The second calculation above is between the wages paid to Walmart employees as well as their treatment by the company, and then the subsequent high turnover rate. The sources of information above have already offered some level of evaluation about the data. They claimed that the wages were in some way problematic, as Walmart employees were underpaid. However, the employees were also underappreciated. The question is, how do these two factors, whether positive or negative, relate to the clear outcome: the high turnover rate among Walmart employees? I think that this must account for the attitudes of the employees and cannot be reduced to a simply calculation in numbers. The loyalty and the posture of the employees at Walmart might very well influence their approach to the work regardless of any input by the management of the company. Thus, it seems that Walmart might pay its employees a low wage but this does not necessarily correlate to a high turnover rate. The nature of the work, such as many unskilled labor jobs, will play a key factor here.

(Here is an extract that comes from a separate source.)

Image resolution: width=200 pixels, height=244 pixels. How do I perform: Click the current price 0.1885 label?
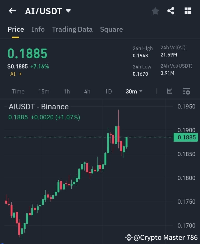[x=28, y=53]
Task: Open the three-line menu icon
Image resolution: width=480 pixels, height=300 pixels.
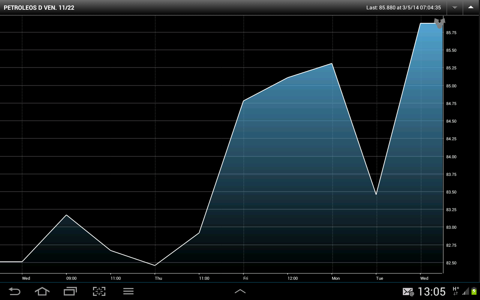Action: pos(129,291)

This brief but direct look at the causal connections in the Walmart data collected shows some firm connections between cause and effect but also introduces new question and avenues of research.

  • Johansson, E. (2005, November). WAL-MART: ROLLING BACK WORKERS’ WAGES, RIGHTS, AND THE AMERICAN DREAM. Retrieved April 9, 2016, from http://www.jwj.org/wp-content/uploads/2013/09/WalmartReport_RollingBack_lowres.pdf Erin Johansson is a Research Associate for American Rights at Work
  • Lavierie, M. (2015, March 19). Higher wages and employee turnover. Retrieved April 09, 2016, from https://operationsroom.wordpress.com/2015/03/19/higher-wages-and-turnover/
  • Massengill, R. P. (2013). Wal-Mart wars: Moral populism in the twenty-first century.